There are 10 congressional districts and 49 legislative districts in Washington State, a state of 7.6 million people according to the U.S. Census Bureau. Due to population growth, the target populations for each set of electoral districts rose from 137,236 to 157,251 legislatively and 672,454 to 770,528 congressionally since 2010, the last remapping of boundaries

Washington State Redistricting
Washington State Redistricting
Current Congressional District Map.

The congressional district that needs to grow the most, based on the census data report, is the sixth district, followed by the fifth and the fourth, respectively. The congressional districts that need to shrink the most are the seventh and the first. These results are based upon the current population of the districts in relation to a target population of 770,528 per district. 

Washington State Redistricting

Based on a target population of 157,251, the legislative districts that need to grow the most are the 19th and the 24th, in the Olympic Peninsula, and the 14th, 15th, 16th, and 3rd in the Spokane area. Puget Sound’s 43rd, the 46th, and the 48th districts are the districts that need to shrink the most, analyzed Lisa McLean, Executive Director for the Washington State Redistricting Committee, at the business meeting on August 16. 

Four days after the Census Bureau’s updated report, the commission held a business meeting, August 16, to analyze the data and how it should affect the boundaries of the state’s congressional and legislative mapping. 

Beginning September 21, draft legislative maps will be released and on September 28, four draft congressional maps will be released, one per commissioner. These maps will be available for public comment until November 15. The commission not only welcomes public comment on these drafts but encourages the public to use a mapping tool that communicates to the commissioners about the boundaries of certain communities of interest and comment on the existing legislative and congressional districts. 

Communities of Interest are used to help stakeholders understand local interests in preserving areas within a district. A Community of Interest can be a subdivision, a city, a neighborhood, or any geographic area defined and submitted for consideration.

Although the deadline for public comments and Community of Interest submissions closes November 15, the commission has decided to keep the mapping tool accessible on its website to allow Social Studies teachers and parents to teach their children about electoral boundaries. 

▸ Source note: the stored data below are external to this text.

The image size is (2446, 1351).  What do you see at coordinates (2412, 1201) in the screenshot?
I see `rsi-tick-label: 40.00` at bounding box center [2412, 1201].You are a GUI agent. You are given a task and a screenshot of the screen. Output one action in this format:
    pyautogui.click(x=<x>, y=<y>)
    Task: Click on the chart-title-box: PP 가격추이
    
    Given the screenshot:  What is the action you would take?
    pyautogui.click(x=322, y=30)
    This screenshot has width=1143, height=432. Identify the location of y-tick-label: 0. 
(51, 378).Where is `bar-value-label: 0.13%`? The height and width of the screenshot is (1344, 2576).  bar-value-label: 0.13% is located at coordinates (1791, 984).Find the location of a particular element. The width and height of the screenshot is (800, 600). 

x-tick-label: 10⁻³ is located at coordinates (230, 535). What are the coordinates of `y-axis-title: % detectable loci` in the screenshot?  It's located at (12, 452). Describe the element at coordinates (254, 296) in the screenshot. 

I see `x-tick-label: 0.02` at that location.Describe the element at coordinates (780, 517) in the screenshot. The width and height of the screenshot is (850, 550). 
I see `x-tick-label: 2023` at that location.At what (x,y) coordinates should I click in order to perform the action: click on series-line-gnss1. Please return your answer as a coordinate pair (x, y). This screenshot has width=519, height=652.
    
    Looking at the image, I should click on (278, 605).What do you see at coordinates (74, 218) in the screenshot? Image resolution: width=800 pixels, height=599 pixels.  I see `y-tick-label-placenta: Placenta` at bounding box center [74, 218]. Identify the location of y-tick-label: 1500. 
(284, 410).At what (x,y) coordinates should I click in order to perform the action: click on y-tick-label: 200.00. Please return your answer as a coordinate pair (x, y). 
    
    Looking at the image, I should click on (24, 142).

Washington State Redistricting Commission

Every 10 years, after the federal government publishes updated census information, Washington redraws the boundaries of these districts to ensure they represent an equal number of residents. A bipartisan Washington State Redistricting Commission is established for this purpose, consisting of four voting members — two Democrats and two Republicans — selected by the leaders of the Democratic and Republican caucuses in the state House and Senate. A fifth nonvoting chairperson is then picked by the voting members.

The four commissioners appointed are April Sims (D), Paul Graves (R), Brady Piñero Walkinshaw (D), and Joe Fain (R), with Sarah Augustine chairing without a vote. 

It is the commission’s role to draw the district lines in conformity with strict, nonpartisan rules designed to create districts of relatively equal population that will provide fair representation for all Washingtonians.

The four voting commissioners have the power and responsibility to vote, ultimately creating and adopting a redistricting plan. Voting commissioners will make decisions that will create maps that best represent the interest of Washingtonians. 

The mandate of the commission, set out in the Washington State Redistricting Act, is to accomplish state legislative and congressional districting in accordance with the Washington State Constitution. The bipartisan commission was created to listen to the public every ten years so that the district would be run by statute and by public input.

The Constitution of the United States allows each state to determine its own processes for redistricting within certain bounds. Washington is one of only seven states that redistricts by commission and has since 1890. 

The Committee will meet again Monday, September 20, to discuss map drafts before releasing them to the public for comment.